ワークショップ「盛岡」
■日時 2009年2月27日(金) 14時00分~16時50分
■場所 岩手大学教育学部附属中学校(教育実習生室)
岩手大学教育学部附属中学校において、経済教育ワークショップ(盛岡)を開催しました。当日は盛岡市、花巻市、久慈市、奥州市などから23名の参加を得て、 学校教育で必要な経済教育の「あり方」と直接金融を理解させることを目的としたゲームの模擬授業が行なわれました。
【プログラム】
13:40~ 受付
14:00~15:00 講演「経済教育と新学習指導要領」
(同志社大学経済学部 篠原総一)
15:00~15:15 休憩
15:15~16:30 ワークショップ(ゲームで企業活動を学ぶ)
(弘前大学教育学部 猪瀬武則)
16:30~16:40 コメント
(同志社大学経済学部 西村理)
16:40~16:50 質疑
【ワークショップの要約】
菊池勉氏(岩手大学教育学部附属中学校)の司会でワークショップが進められた。まず初めに、篠原総一氏(同志社大学)が経済教育の趣旨を述べられた。 それは、生徒たちに住みやすい社会の条件を考えるための目を養うことである。そのためのいくつかの重要なポイントを挙げられた。
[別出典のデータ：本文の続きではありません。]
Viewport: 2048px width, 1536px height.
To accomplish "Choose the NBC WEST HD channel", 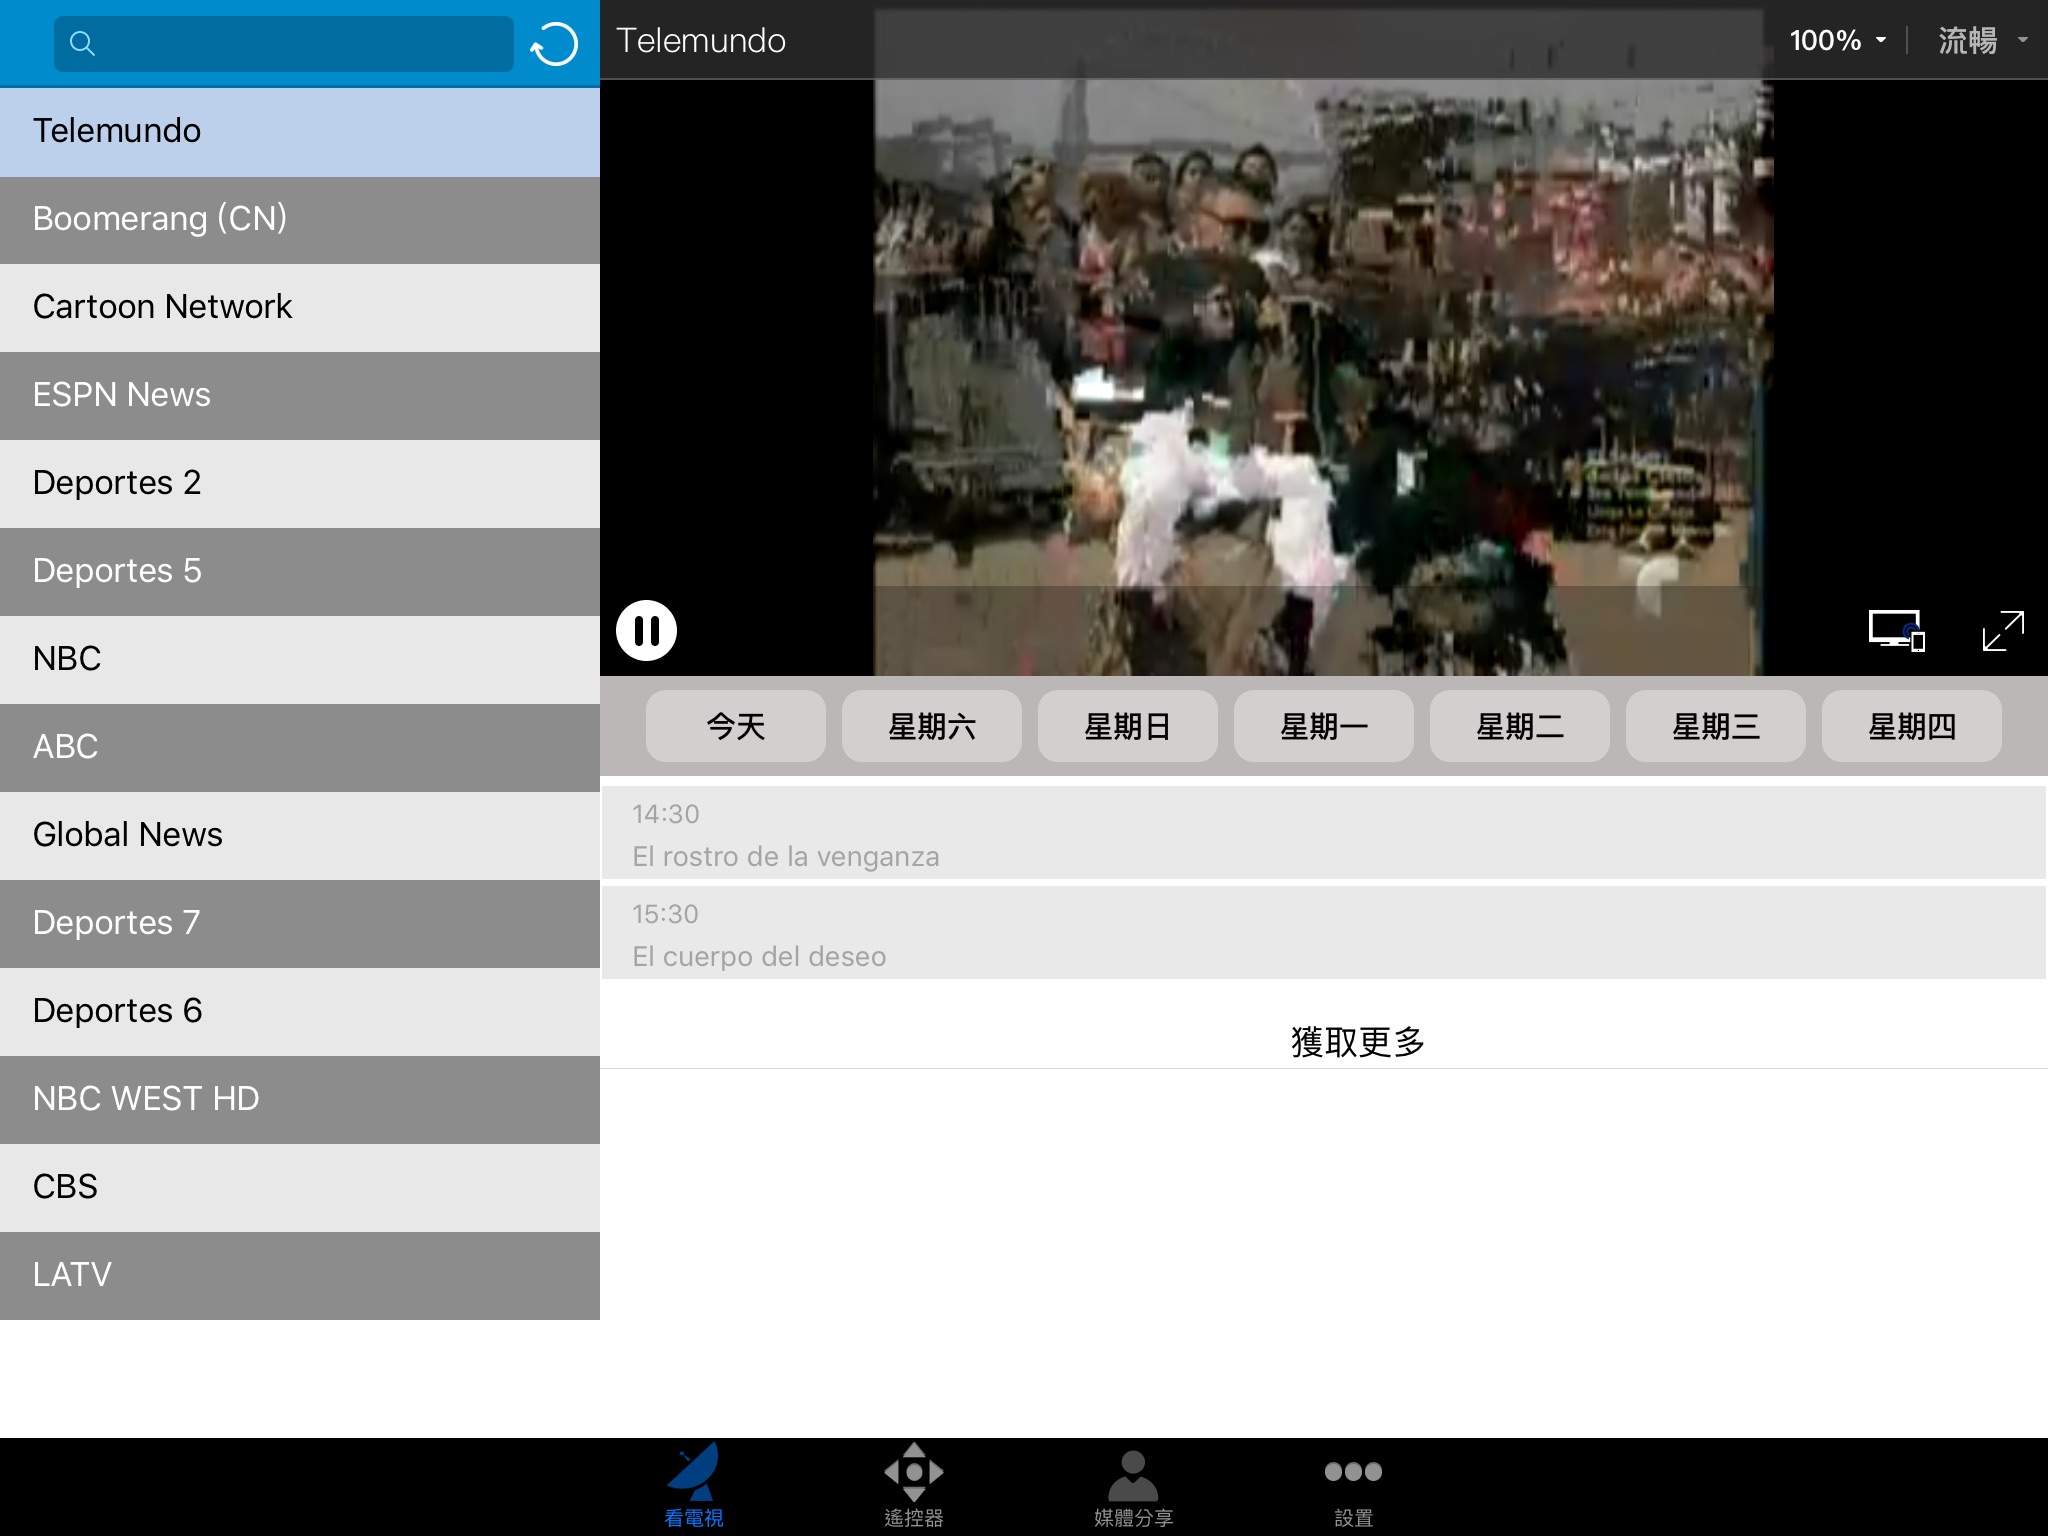I will 300,1099.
①両方の視点から考えることの大切さである。たとえば、派遣切りの問題を例にとると、切られる側の派遣労働者の事情と共に、切る側の企業にとっての事情も 考える必要がある。さらに、どのような状態が望ましいかを考えるとき、正解は一つではないことに気づかせることも大切である。
②新学習指導要領で述べられている「効率」と「公正」の概念について、多くの人が間違いやすい思い込みが指摘された。それは、市場活動が効率的(=無駄を省く)で、 政府活動が公正という二分法の考え方である。むしろ、市場活動が効率的になるのは稀で、いわゆる「市場の失敗」が起こりやすい。その市場の失敗を是正するのが 政府の役割であり、政府活動は市場活動に代わって効率性を実現するために必要とされる点を理解させることである。
③政府の役割については、道路や上下水道など社会資本の供給だけでなく、情報の非対称性から生じる市場の失敗を是正する目的で、規制、許認可、免許制度などが あることを理解させることが非常に重要である。
続いて、猪瀬武則氏(弘前大学教育学部)自身が開発された「株式会社設立ゲーム」の模擬授業が行なわれた。ゲームの前に、参加者を起業家と投資家のグループに分け、 起業家のグループに入った参加者には、起業しようとする事業の内容や配当率をアナウンスする。そして、投資家は初期の手持ち資金(1,000万円)を元手に、 将来収益の期待できる起業家から株式を購入する。その後、経済状況の変化で、業績を上げた事業や倒産に至った事業がアナウンスされ、それに応じて投資家の 資金ポジションを計算する。ここまでが第1ラウンドである。第2ラウンドも同じように行なわれ、最終の投資収益を計算してゲームは終了する。
このゲームの狙いは、株式の購入によって資金が増えたり減ったりすることを通じて、直接金融の意味を理解させることであった。
最後に、西村が全体の総括と経済教育ネットワークの事業内容を紹介して、盛岡でのワークショップを終えた。